French insurance giant AXA said Monday it would raise capital of two billion euros (3.0 billion dollars) to finance takeovers, particularly its Australian branch AXA Asia Pacific Holdings.
“We want to go on the offensive,” Henri de Castries, chairman of AXA’s management board, told reporters, adding that it was “the right moment” to act because of a stabilisation in the macroeconomic climate.
“AXA has resisted the financial crisis well,” de Castries said. “In the coming quarters, we think there will be a certain number of opportunities, especially in emerging markets,” he added.
The new shares, with preferential rights for existing shareholders, would be offered at 11.90 euros each, a discount of 29.5 percent to the closing price on Friday, from November 10 to 23.
AXA said the money would be used to seize opportunities for takeovers, mainly on markets with strong growth potential.
AXA said part of the strategy involved negotiations with the London-based European Bank for Reconstruction and Development (EBRD) to buy up minority stakes in some of its own subsidiaries in central and eastern Europe.
The EBRD holds an average stake of 30 percent in such subsidiaries, according to de Castries.
Shares in AXA ended up 0.41 percent at 16.95 euros on the Paris stock market, where the CAC 40 index showed an overall gain of 2.11 percent.
On Sunday, AXA made an offer to buy the 45-percent stake of shares it does not already own in Axa Asia Pacific Holdings.

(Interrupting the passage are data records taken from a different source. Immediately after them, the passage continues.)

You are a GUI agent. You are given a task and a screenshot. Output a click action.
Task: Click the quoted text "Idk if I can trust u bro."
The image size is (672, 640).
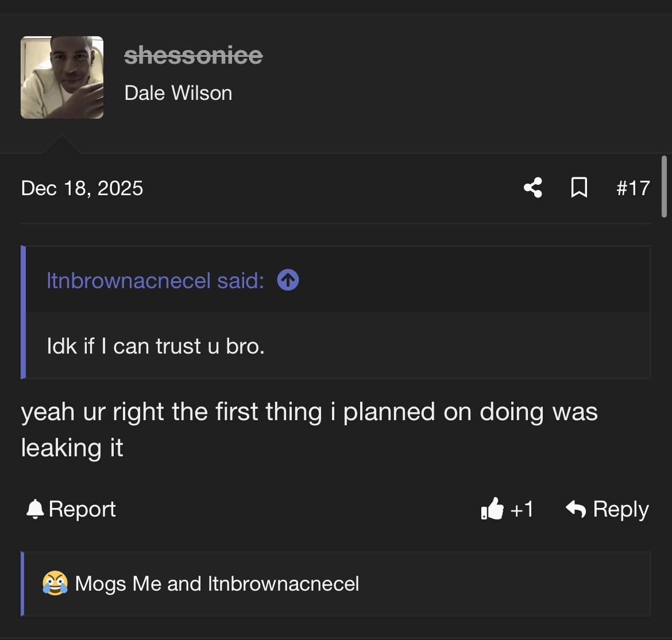156,346
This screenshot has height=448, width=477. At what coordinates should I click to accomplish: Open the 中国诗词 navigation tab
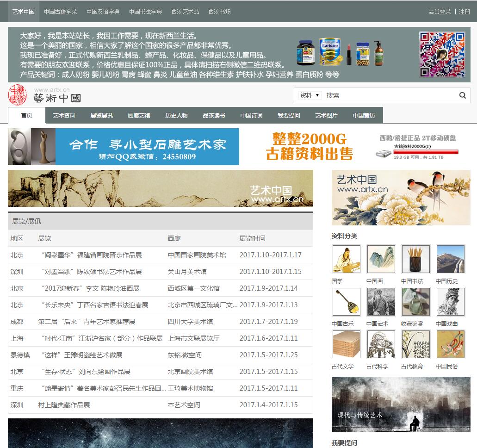251,116
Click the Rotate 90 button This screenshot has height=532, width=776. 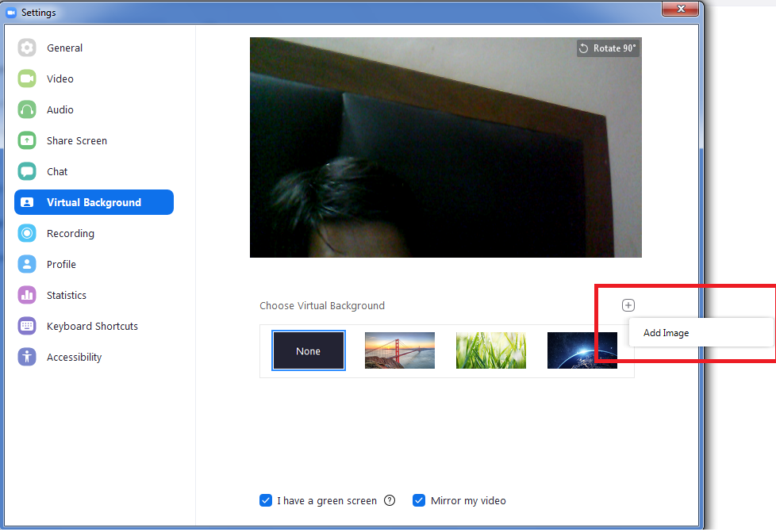[x=608, y=48]

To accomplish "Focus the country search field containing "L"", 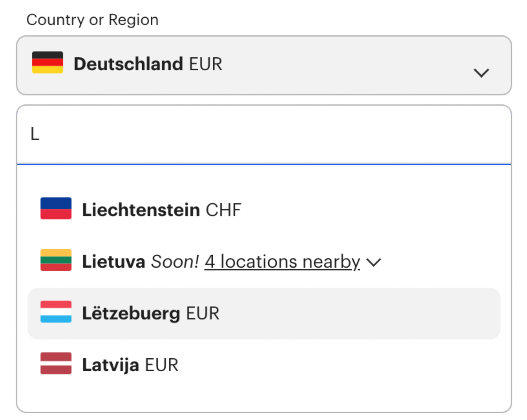I will coord(264,135).
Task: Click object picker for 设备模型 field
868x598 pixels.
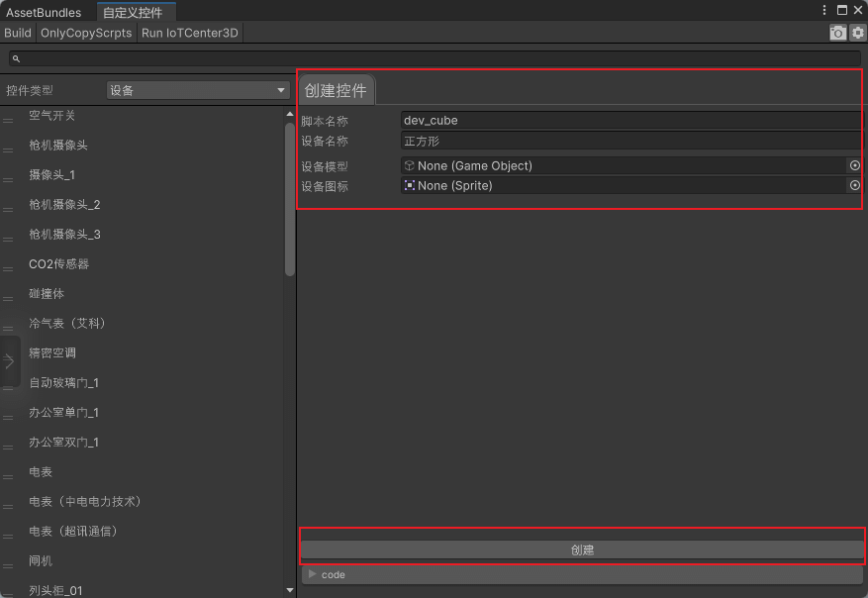Action: pyautogui.click(x=855, y=165)
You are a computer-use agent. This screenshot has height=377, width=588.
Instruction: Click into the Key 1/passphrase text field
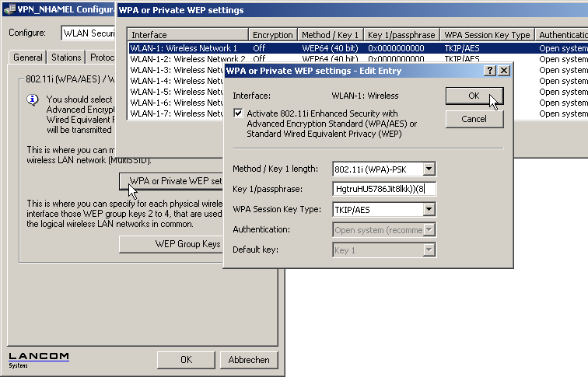click(384, 189)
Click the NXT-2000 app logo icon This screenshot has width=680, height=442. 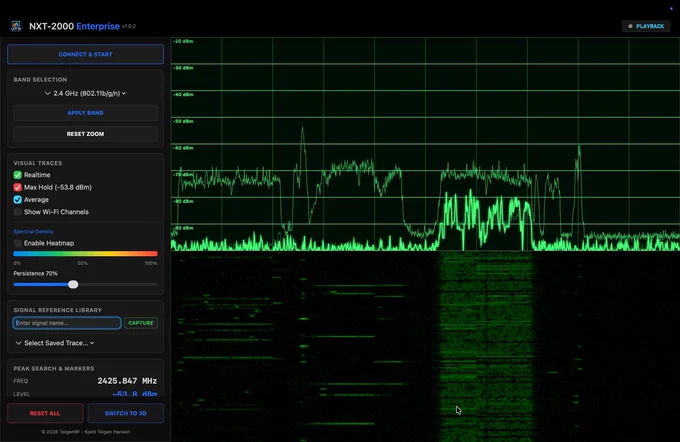click(x=16, y=26)
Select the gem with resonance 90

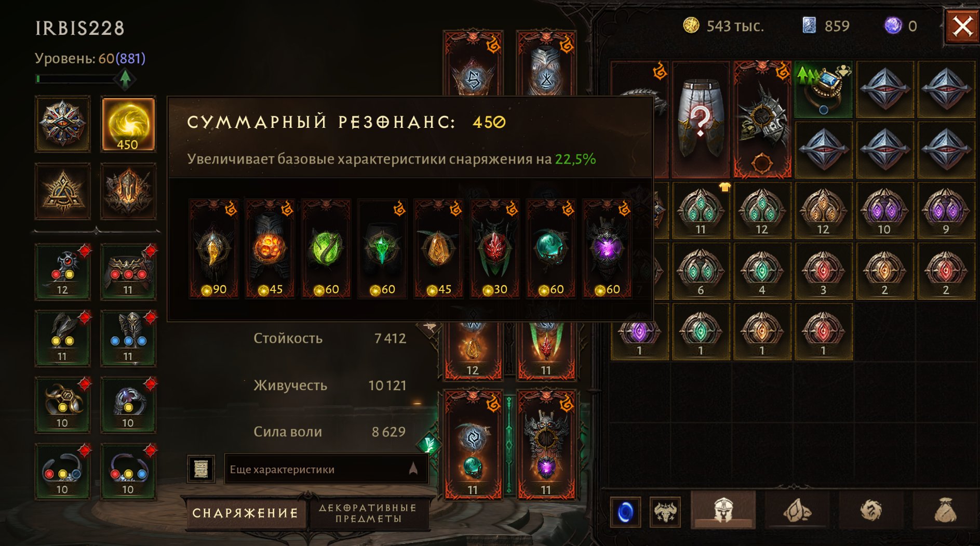tap(213, 249)
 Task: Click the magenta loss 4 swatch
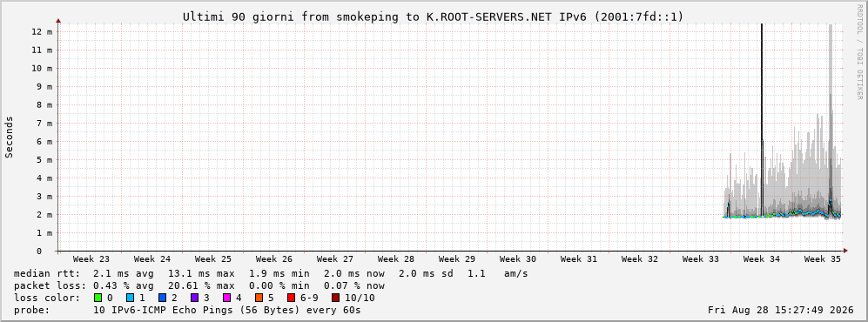[x=227, y=298]
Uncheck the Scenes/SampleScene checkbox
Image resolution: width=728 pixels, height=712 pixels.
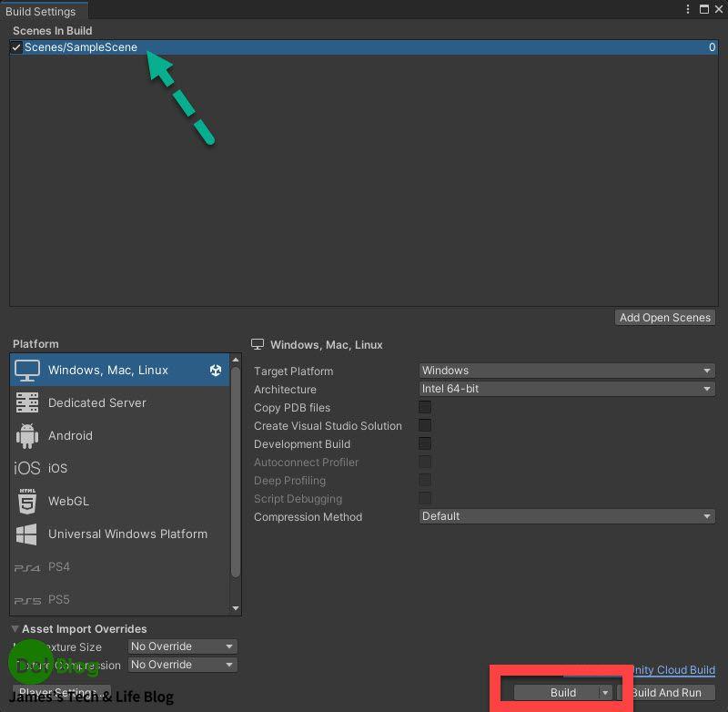16,47
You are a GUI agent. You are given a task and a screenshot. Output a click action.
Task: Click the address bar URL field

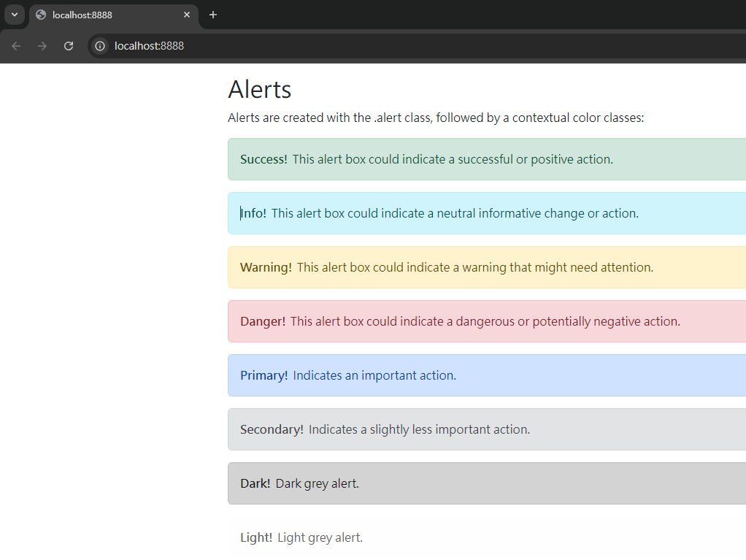(365, 46)
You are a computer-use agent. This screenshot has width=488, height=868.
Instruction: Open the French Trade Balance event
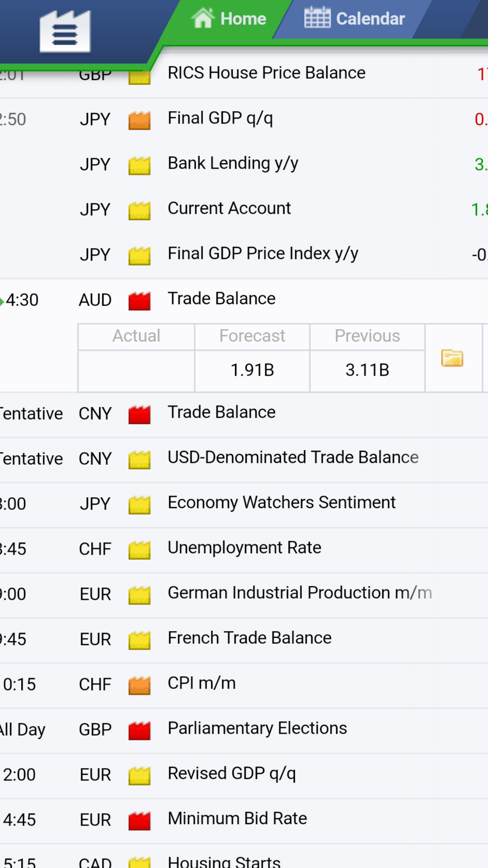[x=244, y=640]
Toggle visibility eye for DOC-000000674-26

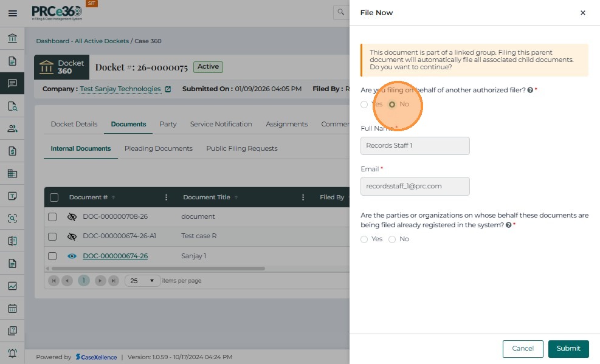point(72,256)
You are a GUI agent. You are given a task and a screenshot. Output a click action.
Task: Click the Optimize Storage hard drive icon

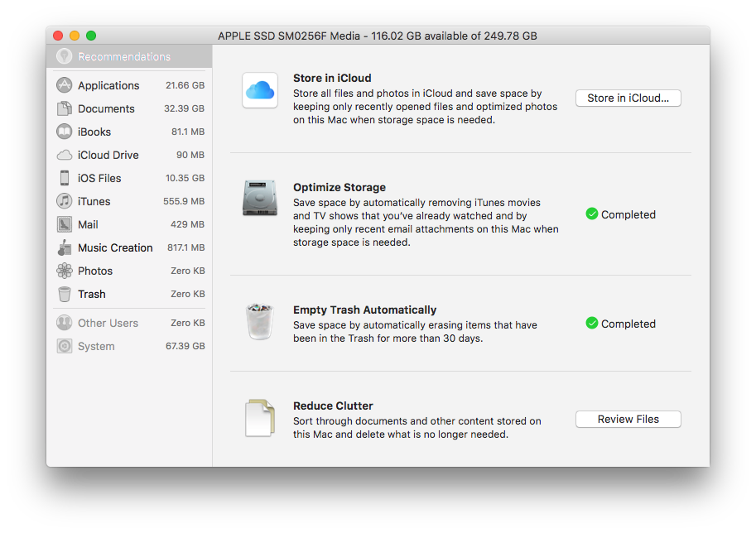click(259, 198)
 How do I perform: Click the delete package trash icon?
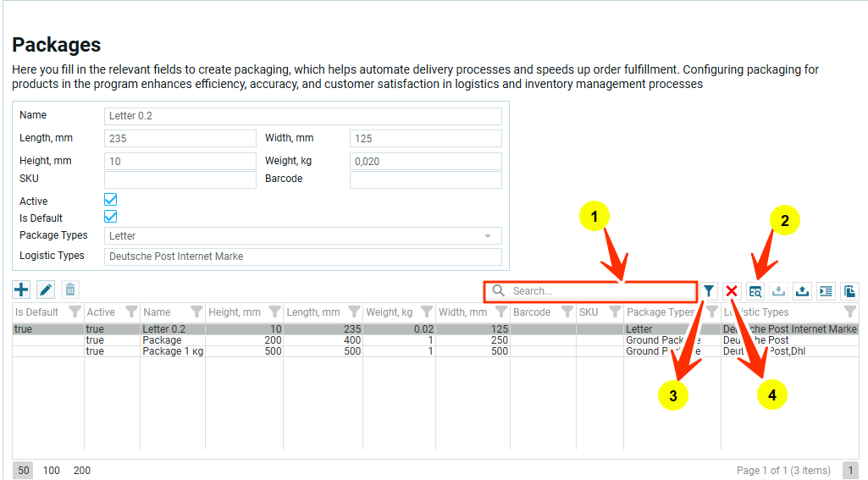(70, 290)
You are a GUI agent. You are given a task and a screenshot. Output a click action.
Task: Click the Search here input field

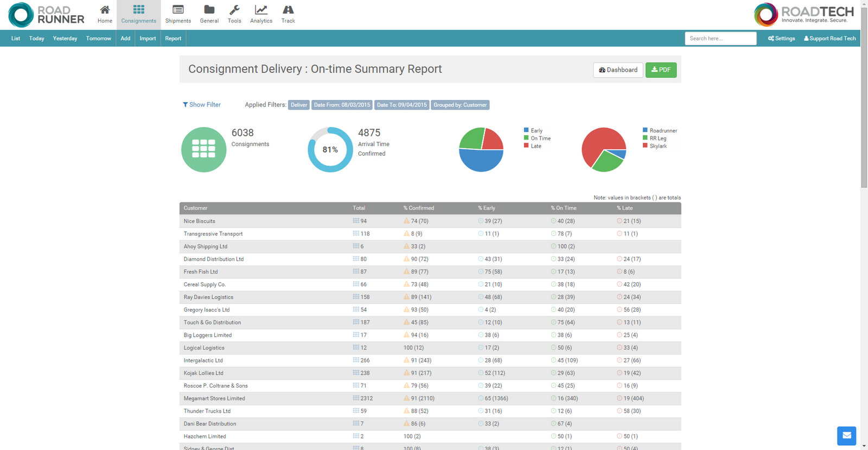pyautogui.click(x=720, y=39)
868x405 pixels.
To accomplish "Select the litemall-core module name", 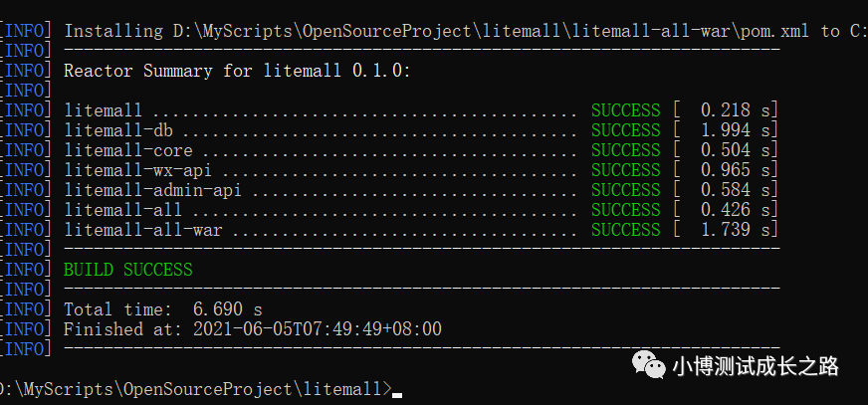I will pyautogui.click(x=127, y=150).
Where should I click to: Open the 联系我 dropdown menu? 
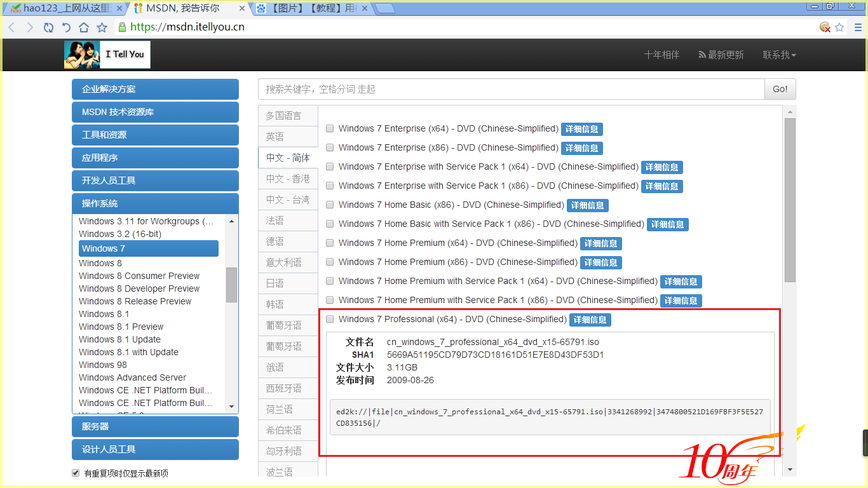[779, 55]
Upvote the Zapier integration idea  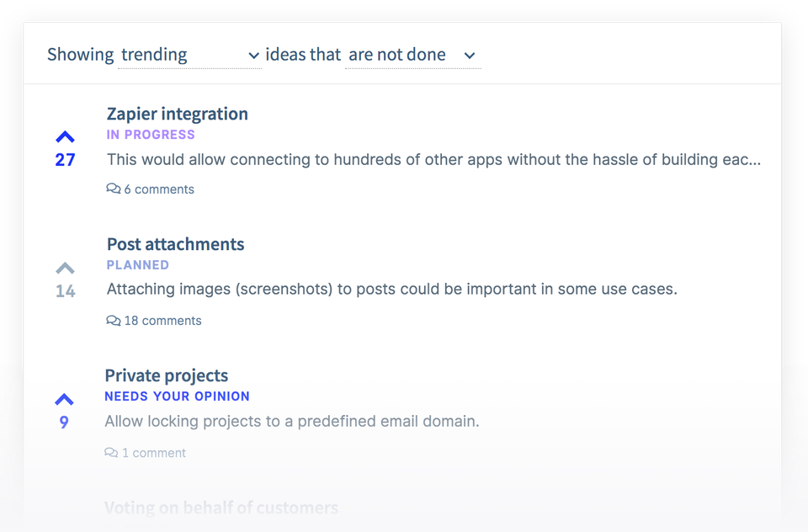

It made the bid in partnership with Australian insurance and wealth management group AMP. The headline value of the complex offer was 11 billion Australian dollars (6.8 billion euros, 10.1 billion dollars).
On Monday, AXA APH rejected the offer on the grounds that it significantly undervalued the business. The rejection came from a council of independent administrators, which is a part of the main board on which AXA has a majority.
A source close to the matter told AFP that “talks are continuing and AXA could make a higher offer.”